(Data for review)
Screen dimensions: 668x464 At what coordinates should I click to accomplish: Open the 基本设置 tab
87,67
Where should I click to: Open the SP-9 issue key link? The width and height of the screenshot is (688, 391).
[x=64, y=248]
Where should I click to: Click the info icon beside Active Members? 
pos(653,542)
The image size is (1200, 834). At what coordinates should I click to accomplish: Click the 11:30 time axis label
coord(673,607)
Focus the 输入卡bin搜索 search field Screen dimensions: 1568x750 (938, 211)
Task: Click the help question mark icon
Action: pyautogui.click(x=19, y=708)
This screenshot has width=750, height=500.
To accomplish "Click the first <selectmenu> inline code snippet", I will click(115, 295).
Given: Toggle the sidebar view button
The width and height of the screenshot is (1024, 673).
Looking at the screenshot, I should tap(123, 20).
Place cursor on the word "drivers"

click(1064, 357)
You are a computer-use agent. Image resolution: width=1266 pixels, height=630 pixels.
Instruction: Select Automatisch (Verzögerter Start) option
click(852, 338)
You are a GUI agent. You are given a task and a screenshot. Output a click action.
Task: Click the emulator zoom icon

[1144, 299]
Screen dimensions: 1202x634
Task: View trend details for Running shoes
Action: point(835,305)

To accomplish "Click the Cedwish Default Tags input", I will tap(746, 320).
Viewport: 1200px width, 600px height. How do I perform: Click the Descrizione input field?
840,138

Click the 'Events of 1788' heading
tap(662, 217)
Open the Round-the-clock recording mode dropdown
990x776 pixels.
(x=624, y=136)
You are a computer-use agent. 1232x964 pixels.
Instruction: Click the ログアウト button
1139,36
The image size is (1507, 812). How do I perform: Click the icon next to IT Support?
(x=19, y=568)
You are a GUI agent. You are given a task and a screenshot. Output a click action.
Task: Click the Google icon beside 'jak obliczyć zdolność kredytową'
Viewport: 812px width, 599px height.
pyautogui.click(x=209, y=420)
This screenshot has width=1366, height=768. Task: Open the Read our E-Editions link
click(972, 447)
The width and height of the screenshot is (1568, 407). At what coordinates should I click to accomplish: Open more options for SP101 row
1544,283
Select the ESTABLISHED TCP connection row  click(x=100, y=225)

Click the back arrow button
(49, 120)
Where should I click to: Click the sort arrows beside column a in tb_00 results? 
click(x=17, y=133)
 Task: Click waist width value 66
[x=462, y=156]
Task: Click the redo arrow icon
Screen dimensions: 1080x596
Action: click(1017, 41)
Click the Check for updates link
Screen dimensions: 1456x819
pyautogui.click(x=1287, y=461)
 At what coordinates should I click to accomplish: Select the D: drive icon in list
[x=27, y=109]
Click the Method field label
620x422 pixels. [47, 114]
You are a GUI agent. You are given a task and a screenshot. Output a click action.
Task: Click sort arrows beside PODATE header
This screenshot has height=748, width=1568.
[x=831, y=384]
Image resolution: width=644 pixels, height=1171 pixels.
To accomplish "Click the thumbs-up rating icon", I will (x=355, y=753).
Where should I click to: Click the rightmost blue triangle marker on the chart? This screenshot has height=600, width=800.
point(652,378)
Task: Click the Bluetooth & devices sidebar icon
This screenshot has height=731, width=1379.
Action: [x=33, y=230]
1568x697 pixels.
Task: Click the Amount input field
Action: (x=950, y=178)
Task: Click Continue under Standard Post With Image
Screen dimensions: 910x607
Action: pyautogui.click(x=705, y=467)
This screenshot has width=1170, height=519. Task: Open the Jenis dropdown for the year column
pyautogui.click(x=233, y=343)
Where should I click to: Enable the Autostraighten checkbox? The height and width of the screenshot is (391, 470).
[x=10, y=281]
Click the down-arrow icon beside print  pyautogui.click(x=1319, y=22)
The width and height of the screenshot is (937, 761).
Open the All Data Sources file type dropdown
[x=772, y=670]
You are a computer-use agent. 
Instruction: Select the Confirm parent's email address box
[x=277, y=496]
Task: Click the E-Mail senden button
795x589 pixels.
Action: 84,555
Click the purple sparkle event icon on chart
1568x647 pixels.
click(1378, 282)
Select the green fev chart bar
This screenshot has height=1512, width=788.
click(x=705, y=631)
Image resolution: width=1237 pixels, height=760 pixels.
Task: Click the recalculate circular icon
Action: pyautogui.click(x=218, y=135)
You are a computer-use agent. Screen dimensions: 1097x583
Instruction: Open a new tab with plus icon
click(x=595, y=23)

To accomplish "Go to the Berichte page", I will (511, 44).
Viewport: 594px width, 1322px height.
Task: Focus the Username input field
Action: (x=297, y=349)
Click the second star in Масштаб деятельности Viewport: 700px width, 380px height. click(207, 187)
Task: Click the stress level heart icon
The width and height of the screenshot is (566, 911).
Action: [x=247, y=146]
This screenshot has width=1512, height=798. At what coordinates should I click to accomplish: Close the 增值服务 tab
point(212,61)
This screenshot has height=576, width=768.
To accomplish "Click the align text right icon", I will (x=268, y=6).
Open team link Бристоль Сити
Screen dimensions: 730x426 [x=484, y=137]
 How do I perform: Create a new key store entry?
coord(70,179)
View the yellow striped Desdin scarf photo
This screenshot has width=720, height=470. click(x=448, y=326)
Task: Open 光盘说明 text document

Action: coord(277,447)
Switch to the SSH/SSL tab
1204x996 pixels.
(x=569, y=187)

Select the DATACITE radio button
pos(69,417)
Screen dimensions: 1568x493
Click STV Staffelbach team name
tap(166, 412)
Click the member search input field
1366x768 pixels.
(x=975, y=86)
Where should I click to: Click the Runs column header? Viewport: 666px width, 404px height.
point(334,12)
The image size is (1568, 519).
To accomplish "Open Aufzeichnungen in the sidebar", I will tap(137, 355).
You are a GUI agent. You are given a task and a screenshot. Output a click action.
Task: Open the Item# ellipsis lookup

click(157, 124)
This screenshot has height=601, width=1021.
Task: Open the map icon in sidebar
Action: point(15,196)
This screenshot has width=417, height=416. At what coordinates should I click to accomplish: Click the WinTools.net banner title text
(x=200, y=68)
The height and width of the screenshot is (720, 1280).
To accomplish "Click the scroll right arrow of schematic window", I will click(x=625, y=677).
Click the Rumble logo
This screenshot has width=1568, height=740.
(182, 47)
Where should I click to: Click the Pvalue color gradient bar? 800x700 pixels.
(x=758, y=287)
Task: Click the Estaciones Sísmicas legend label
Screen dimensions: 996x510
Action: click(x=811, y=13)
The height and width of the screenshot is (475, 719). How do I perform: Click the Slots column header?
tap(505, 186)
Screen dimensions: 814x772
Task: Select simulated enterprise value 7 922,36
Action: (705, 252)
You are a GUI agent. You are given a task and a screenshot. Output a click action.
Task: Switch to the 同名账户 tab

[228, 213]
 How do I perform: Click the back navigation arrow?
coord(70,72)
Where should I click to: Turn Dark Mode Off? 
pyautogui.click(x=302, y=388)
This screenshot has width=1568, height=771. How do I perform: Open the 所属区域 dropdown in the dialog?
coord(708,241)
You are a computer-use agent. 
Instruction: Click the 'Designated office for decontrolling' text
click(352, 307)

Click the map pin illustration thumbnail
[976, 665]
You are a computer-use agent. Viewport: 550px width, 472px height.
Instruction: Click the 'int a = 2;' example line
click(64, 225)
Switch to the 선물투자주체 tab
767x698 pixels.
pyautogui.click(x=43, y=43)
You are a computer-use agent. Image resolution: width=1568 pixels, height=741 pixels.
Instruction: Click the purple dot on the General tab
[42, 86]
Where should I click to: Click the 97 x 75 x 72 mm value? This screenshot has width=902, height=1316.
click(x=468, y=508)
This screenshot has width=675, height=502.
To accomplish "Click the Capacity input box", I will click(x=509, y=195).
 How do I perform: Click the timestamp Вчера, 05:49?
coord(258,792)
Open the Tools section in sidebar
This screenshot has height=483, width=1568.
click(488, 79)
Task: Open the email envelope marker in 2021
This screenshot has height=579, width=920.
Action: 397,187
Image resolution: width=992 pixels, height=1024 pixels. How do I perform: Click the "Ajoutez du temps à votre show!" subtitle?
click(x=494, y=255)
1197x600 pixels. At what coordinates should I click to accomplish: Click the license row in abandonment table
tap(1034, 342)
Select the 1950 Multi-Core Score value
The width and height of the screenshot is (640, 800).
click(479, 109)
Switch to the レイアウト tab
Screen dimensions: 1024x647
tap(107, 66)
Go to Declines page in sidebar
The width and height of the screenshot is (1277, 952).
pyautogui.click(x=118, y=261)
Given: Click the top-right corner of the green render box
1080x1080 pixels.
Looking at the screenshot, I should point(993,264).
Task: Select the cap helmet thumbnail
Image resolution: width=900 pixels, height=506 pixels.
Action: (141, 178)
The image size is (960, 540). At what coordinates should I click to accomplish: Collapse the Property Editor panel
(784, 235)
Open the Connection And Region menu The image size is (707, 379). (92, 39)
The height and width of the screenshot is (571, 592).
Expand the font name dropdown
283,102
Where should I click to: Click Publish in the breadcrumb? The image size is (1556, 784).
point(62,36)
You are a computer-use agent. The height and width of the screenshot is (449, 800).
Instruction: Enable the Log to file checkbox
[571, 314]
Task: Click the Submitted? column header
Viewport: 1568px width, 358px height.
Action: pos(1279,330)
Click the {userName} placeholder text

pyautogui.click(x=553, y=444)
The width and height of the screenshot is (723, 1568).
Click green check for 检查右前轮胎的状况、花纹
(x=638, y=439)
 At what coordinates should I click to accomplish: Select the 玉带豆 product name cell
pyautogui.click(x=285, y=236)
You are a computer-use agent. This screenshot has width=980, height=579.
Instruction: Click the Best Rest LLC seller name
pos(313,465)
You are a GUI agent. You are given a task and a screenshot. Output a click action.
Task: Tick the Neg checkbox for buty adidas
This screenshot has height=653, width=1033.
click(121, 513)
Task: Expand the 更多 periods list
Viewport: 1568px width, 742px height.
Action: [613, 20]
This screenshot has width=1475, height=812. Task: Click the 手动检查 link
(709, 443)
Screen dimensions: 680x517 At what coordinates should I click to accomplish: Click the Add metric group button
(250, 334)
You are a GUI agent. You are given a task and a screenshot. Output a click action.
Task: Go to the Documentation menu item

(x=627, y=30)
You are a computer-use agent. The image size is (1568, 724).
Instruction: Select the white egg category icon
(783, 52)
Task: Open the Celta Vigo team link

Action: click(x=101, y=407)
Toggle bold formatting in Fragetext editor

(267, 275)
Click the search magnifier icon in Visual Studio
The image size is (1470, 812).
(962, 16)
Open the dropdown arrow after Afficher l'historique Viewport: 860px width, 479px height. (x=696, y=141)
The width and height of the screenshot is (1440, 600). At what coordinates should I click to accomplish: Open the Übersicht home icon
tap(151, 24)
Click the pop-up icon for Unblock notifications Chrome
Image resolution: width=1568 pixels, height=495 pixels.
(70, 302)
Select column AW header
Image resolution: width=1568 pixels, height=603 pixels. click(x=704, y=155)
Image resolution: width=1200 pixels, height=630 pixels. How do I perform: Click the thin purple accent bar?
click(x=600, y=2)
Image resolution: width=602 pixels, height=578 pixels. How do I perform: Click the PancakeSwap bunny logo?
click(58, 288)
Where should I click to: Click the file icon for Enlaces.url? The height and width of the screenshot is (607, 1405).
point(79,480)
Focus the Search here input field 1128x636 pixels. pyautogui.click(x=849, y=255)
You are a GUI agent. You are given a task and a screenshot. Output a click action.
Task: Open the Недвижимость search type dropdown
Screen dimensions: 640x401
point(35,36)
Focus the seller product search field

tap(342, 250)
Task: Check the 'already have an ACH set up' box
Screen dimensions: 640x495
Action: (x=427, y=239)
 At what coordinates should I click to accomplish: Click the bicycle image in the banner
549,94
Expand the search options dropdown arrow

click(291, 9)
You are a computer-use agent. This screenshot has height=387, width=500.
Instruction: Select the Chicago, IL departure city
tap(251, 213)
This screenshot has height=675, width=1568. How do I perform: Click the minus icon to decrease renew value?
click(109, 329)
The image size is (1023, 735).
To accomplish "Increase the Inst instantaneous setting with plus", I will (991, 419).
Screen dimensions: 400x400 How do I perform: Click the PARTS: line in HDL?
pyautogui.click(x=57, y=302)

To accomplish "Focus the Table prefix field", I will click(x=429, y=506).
(End Data for review)
Aim of the task: Start with the line above that contains "How do I perform: Click the timestamp" and end with the line that contains "has width=980, height=579.". Write out those lines exactly, and only those.

Response:
 How do I perform: Click the timestamp Вчера, 05:49?
coord(258,792)
Open the Tools section in sidebar
This screenshot has height=483, width=1568.
click(488, 79)
Task: Open the email envelope marker in 2021
This screenshot has height=579, width=920.
Action: 397,187
Image resolution: width=992 pixels, height=1024 pixels. How do I perform: Click the "Ajoutez du temps à votre show!" subtitle?
click(x=494, y=255)
1197x600 pixels. At what coordinates should I click to accomplish: Click the license row in abandonment table
tap(1034, 342)
Select the 1950 Multi-Core Score value
The width and height of the screenshot is (640, 800).
click(479, 109)
Switch to the レイアウト tab
Screen dimensions: 1024x647
tap(107, 66)
Go to Declines page in sidebar
The width and height of the screenshot is (1277, 952).
pyautogui.click(x=118, y=261)
Given: Click the top-right corner of the green render box
1080x1080 pixels.
Looking at the screenshot, I should point(993,264).
Task: Select the cap helmet thumbnail
Image resolution: width=900 pixels, height=506 pixels.
Action: (141, 178)
The image size is (960, 540). At what coordinates should I click to accomplish: Collapse the Property Editor panel
(784, 235)
Open the Connection And Region menu The image size is (707, 379). (92, 39)
The height and width of the screenshot is (571, 592).
Expand the font name dropdown
283,102
Where should I click to: Click Publish in the breadcrumb? The image size is (1556, 784).
point(62,36)
You are a computer-use agent. The height and width of the screenshot is (449, 800).
Instruction: Enable the Log to file checkbox
[571, 314]
Task: Click the Submitted? column header
Viewport: 1568px width, 358px height.
Action: pos(1279,330)
Click the {userName} placeholder text

pyautogui.click(x=553, y=444)
The width and height of the screenshot is (723, 1568).
Click green check for 检查右前轮胎的状况、花纹
(x=638, y=439)
 At what coordinates should I click to accomplish: Select the 玉带豆 product name cell
pyautogui.click(x=285, y=236)
You are a computer-use agent. This screenshot has width=980, height=579.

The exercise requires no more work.